My side-gig these days is as a short term consultant for the World Bank to assist the Eurasian Center for Food Security in Moscow, Russia. The World Bank and ECFS hire researchers to produce case studies about food security in Eastern Europe/Western Asia. I came out in
Nov 2016 to help the first cohort of case study authors learn how to adapt their case studies so they could be used by teachers and demonstrate to interested faculty and students at Moscow State University how to teach with case studies. I gave a couple presentations that were very well received, but didn't hear anything else about it for a long time.
In 2019 the World Bank asked if I would grab a colleague (Jim Gentry!) to run a week-long all-day intensive training program for professors in the area to learn how to teach using case studies. It was a wonderful experience, and it occurred to me this week (for reasons that will become clear in a future post) that I never blogged about that wonderful experience.
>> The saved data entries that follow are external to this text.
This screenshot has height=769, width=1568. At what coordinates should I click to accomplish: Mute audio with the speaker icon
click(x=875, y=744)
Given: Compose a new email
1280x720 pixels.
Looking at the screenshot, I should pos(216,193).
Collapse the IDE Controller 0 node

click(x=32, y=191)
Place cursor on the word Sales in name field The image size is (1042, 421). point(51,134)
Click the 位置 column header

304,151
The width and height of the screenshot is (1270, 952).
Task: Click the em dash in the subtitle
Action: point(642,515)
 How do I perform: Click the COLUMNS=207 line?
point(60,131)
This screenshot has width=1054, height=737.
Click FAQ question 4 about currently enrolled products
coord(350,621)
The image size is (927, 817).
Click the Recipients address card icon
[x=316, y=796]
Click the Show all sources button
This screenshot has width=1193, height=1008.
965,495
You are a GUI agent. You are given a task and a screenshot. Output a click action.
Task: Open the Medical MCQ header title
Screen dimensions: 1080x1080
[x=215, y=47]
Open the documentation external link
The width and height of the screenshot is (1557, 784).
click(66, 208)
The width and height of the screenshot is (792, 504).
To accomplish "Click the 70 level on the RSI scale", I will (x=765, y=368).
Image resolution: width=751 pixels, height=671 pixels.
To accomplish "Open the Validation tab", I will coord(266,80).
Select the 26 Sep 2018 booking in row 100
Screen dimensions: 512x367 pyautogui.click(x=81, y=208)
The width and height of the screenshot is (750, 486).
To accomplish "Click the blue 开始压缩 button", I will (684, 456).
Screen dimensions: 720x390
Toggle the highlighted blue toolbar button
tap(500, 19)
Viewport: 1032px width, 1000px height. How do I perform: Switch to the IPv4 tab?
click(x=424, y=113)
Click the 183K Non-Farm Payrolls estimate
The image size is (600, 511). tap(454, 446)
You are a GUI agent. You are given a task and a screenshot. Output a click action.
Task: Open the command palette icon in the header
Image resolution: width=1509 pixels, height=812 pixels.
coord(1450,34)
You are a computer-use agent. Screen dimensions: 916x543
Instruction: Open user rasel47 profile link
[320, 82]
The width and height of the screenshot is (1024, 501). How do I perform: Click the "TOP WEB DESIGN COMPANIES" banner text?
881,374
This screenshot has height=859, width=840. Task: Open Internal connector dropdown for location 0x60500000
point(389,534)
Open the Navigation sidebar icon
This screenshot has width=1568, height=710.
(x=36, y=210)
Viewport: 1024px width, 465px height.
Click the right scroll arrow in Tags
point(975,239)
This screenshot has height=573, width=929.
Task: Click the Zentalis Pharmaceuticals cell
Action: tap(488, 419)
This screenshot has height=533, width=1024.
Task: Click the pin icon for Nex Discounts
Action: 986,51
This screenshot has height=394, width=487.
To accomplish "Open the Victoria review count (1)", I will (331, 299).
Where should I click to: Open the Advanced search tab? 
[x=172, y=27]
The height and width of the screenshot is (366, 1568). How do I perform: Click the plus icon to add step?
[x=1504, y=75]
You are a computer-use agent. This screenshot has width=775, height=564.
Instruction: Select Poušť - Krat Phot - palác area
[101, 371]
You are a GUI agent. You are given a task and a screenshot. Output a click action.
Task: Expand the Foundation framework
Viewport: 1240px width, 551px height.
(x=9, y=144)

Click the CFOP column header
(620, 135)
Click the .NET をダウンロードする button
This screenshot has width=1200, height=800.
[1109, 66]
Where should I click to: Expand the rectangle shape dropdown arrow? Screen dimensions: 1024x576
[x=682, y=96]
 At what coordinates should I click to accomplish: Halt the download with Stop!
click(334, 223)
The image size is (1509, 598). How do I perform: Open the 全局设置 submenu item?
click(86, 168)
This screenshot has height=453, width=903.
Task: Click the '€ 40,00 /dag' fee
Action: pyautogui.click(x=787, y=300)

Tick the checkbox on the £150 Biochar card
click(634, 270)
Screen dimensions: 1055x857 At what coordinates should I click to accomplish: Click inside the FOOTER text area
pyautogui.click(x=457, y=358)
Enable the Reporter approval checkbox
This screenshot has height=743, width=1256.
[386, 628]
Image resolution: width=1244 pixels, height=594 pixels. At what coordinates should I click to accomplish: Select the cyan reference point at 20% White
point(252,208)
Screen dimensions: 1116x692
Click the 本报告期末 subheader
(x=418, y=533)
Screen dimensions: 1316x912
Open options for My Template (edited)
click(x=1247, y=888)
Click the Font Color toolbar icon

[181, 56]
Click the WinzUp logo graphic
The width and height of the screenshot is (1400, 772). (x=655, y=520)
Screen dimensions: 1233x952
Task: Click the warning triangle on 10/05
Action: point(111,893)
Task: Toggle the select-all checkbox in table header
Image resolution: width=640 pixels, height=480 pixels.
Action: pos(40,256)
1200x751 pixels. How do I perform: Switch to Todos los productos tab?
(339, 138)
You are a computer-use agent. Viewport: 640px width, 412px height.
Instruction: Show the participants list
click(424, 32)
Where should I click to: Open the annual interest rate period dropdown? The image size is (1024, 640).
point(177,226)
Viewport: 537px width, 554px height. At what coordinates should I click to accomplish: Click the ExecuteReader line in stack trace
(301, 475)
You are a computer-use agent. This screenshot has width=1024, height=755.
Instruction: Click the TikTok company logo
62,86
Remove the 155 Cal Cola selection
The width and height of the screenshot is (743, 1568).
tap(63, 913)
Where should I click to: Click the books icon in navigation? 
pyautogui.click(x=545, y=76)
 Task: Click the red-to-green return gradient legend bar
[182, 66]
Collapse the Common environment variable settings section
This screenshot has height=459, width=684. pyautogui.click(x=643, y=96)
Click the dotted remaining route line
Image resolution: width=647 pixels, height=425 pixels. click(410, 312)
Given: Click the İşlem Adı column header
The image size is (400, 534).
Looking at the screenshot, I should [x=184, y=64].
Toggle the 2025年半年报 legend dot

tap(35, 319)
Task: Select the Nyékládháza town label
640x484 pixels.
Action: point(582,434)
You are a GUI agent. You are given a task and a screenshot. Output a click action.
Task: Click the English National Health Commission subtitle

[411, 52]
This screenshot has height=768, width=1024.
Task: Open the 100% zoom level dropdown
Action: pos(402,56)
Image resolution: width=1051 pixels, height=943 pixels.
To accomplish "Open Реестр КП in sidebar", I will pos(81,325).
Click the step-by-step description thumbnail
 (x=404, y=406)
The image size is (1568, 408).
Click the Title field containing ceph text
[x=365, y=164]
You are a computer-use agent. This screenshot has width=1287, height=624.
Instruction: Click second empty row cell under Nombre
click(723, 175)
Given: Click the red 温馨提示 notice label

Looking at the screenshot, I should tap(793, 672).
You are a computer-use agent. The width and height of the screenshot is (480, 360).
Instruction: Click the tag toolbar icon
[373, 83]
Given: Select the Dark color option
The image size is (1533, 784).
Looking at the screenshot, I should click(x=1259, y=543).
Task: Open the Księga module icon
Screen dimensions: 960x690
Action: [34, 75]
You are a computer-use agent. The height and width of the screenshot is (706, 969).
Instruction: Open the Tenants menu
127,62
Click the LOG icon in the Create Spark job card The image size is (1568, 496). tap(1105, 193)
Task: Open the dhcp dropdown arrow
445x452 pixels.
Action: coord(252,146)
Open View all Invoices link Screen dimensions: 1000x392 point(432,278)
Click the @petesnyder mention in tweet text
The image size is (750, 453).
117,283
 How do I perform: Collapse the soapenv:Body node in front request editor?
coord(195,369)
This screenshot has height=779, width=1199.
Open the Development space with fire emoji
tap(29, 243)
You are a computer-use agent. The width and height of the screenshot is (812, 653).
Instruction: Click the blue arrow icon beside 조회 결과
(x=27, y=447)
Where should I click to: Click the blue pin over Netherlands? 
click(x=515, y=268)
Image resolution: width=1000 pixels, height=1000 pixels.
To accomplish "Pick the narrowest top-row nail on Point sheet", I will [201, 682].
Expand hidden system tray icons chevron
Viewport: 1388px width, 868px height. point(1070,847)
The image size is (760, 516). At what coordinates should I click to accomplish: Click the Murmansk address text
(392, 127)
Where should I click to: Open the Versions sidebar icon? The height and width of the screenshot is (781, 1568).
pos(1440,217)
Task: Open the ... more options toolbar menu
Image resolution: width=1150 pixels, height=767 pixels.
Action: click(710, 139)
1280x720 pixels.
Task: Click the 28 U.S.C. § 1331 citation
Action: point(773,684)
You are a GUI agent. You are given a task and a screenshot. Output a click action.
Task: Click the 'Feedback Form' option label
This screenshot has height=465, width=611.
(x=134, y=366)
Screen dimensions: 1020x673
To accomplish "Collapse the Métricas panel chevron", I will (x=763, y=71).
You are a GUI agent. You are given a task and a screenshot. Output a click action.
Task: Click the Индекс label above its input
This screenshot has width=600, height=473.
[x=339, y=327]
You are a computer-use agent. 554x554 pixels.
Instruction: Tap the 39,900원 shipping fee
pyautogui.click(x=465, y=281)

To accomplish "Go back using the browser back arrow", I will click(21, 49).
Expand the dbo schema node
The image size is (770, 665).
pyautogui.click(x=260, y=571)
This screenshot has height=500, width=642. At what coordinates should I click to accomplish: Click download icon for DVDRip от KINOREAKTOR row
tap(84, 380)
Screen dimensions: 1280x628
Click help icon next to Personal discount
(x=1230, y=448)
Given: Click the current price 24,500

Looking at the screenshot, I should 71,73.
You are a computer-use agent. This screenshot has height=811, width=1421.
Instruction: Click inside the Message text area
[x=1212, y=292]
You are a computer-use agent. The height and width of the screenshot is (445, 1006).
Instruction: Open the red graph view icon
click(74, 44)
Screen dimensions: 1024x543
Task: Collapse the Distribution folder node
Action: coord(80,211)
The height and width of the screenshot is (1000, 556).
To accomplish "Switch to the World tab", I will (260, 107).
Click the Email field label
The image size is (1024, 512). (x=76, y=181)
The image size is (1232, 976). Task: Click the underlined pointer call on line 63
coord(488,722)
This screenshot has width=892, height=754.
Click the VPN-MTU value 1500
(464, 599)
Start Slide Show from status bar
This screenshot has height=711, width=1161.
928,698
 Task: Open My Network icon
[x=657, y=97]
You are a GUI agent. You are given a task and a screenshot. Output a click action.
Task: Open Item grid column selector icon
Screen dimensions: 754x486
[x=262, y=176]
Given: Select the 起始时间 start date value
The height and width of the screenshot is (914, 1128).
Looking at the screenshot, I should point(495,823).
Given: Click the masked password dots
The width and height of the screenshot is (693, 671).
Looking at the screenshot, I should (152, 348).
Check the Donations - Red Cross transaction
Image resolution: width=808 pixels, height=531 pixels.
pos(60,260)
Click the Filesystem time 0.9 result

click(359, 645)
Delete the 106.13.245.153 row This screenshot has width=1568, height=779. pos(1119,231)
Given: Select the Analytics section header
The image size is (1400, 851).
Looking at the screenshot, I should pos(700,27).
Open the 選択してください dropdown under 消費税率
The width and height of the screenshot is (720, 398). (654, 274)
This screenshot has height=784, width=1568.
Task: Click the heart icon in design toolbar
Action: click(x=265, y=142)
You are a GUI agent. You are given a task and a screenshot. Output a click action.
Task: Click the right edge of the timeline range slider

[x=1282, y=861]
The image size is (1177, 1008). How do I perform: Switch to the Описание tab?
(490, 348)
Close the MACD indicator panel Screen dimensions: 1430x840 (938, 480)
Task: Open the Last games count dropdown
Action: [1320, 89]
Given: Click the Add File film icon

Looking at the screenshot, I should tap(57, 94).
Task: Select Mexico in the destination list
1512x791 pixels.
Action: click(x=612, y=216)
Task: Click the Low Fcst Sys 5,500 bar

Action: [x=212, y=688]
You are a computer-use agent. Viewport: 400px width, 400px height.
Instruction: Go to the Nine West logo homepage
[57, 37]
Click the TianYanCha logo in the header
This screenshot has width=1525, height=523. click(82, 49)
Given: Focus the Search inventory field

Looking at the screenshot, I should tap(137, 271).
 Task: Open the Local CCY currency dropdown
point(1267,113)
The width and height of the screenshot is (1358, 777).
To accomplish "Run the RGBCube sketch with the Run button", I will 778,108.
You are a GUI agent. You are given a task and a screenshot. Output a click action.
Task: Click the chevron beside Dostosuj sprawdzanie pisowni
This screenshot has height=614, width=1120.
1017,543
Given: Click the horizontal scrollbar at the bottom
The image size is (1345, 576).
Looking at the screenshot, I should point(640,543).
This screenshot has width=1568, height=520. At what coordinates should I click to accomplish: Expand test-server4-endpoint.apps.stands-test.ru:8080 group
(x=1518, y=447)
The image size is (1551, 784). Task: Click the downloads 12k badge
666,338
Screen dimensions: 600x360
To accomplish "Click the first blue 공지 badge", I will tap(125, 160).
So I spent the last week of January in Moscow! Russia celebrates Christmas later than we do, on January 7 (blame the Gregorian/Julian calendar switch). That meant the Christmas decorations were still up when we were there. Here are some pictures and videos of Christmas in Moscow:
Along the massive divided roads are islands filled with houses or tunnels filled with lights.
To celebrate the new year of 2020 they also had major street displays like this one. It's worth zooming on the delicate wood cutouts inside the 0.
There are very large Christmas trees on many of the major street corners, like this one in front of the Lenin museum. (I'll take irony for $300, Alex).
Santa Claus (aka Ded Moroz, or Grandfather Frost) doesn't use elves and reindeer in Russia. His granddaughter, the Snow Maiden, is his chief assistant.
This is a shopping center on the Red Square. In the video you will see the very upscale supermarket where the Party Officials could buy the fancy stuff way back in the day.